Возвратившись к полуночи, я обнаружил в комнате шкатулку, где хранил письма и любезные сердцу миниатюры. Никогда во всю жизнь не отдал я в залог табакерки, не вынув из нее портрета. На другой день Тирета явился ко мне весь в черном.
— Вот видите, — сказал я, — как быстро все делается в Париже?
В эту минуту докладывают мне об аббате де ла Косте. Имени этого я не помнил, но велел звать. Предо мною тот самый аббат, что приметил меня у аббата де Лавиля. Я прошу извинить, что по недостатку времени не явился с визитом сам. Он хвалит мою лотерею и говорит, что слышал, будто бы я распродал в отели Келана билетов на две тысячи экю.
— Да, у меня в карманах их всегда на тысяч восемь иль десять.
— Я тоже возьму на тысячу экю.
— Когда вам будет угодно. В моей конторе вы можете выбрать номера.
— Да мне все равно. Дайте, какие есть.
— Охотно. Прошу вас, выбирайте. Он выбирает и просит у меня бумаги и чернил, чтобы оставить расписку.
— О расписке не может быть и речи, — говорю я с улыбкой и отнимаю назад билеты, — я продаю только за наличные.
— Я вам принесу деньги завтра.
— Завтра же вам будут и билеты: они все записаны в конторе, и я не могу поступать иначе.
— Дайте тех, что нигде не записаны.
— Таких нет — ведь если они выиграют, мне придется платить из собственного кармана.
— Полагаю, вы могли бы рискнуть.
— А я так не полагаю.
Тут он заговаривает с Тиретой по-итальянски и предлагает представить его г-же де Ламбертини, вдове папского племянника. Я говорю, что поеду с ним, и мы отправляемся.
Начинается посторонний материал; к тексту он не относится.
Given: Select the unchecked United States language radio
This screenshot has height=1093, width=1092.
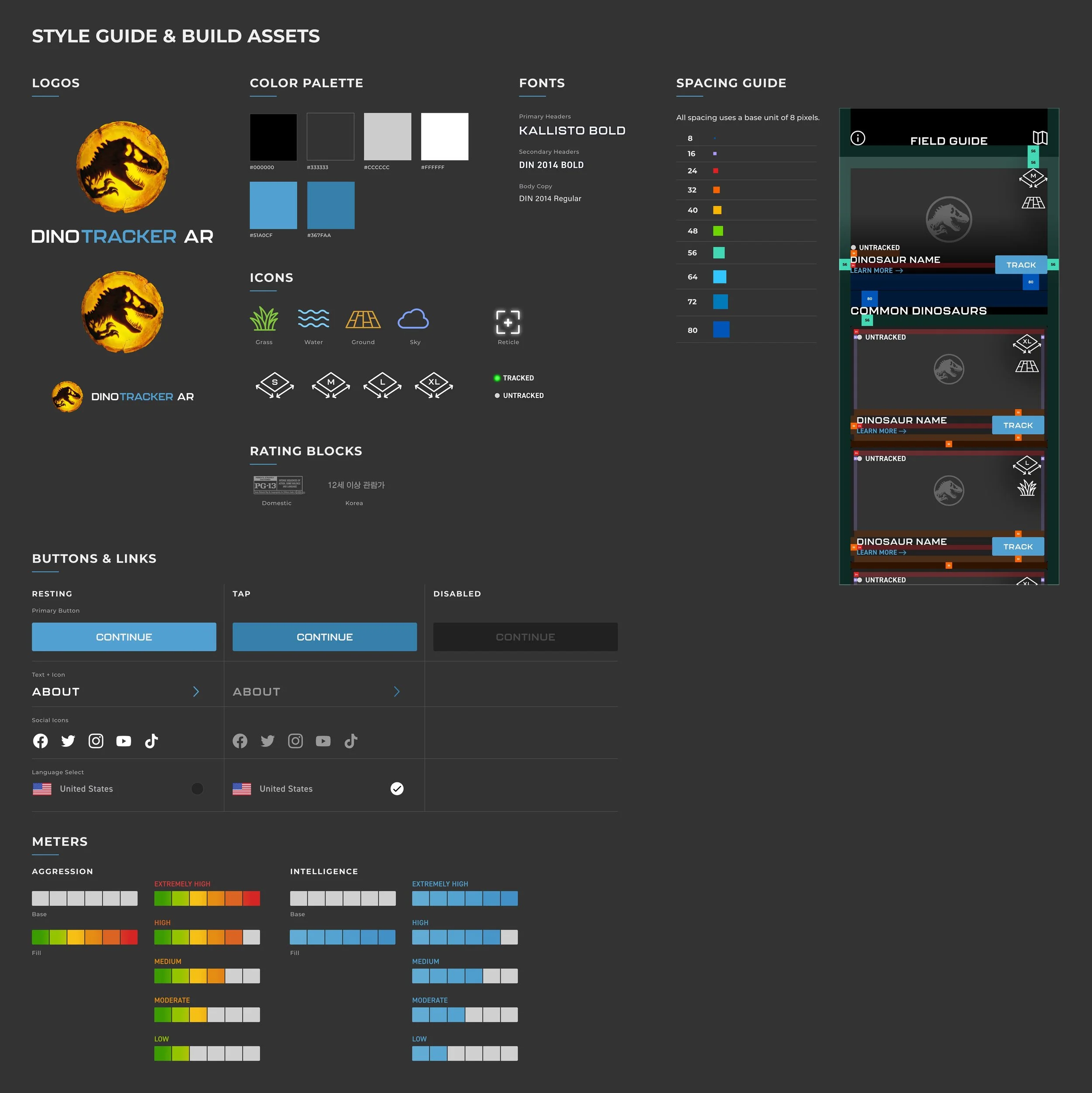Looking at the screenshot, I should 197,788.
Мы выходим у дома ее на улице Кристин. Передо мною женщина на вид моложавая, но я даю ей лет сорок: худощавая, черноглазая, живая, взбалмошная, очень смешливая, в общем, вполне еще привлекательная. Разговорив ее, я тотчас понимаю, что никакая она не вдова и не папская племянница, а искательница приключений из Модены. Тирете, как я вижу, она приглянулась. Она желает пригласить нас на обед, но мы просим нас извинить. Остается один Тирета. Высадив аббата на набережной Ферай, я отправляюсь обедать к Кальзабиджи.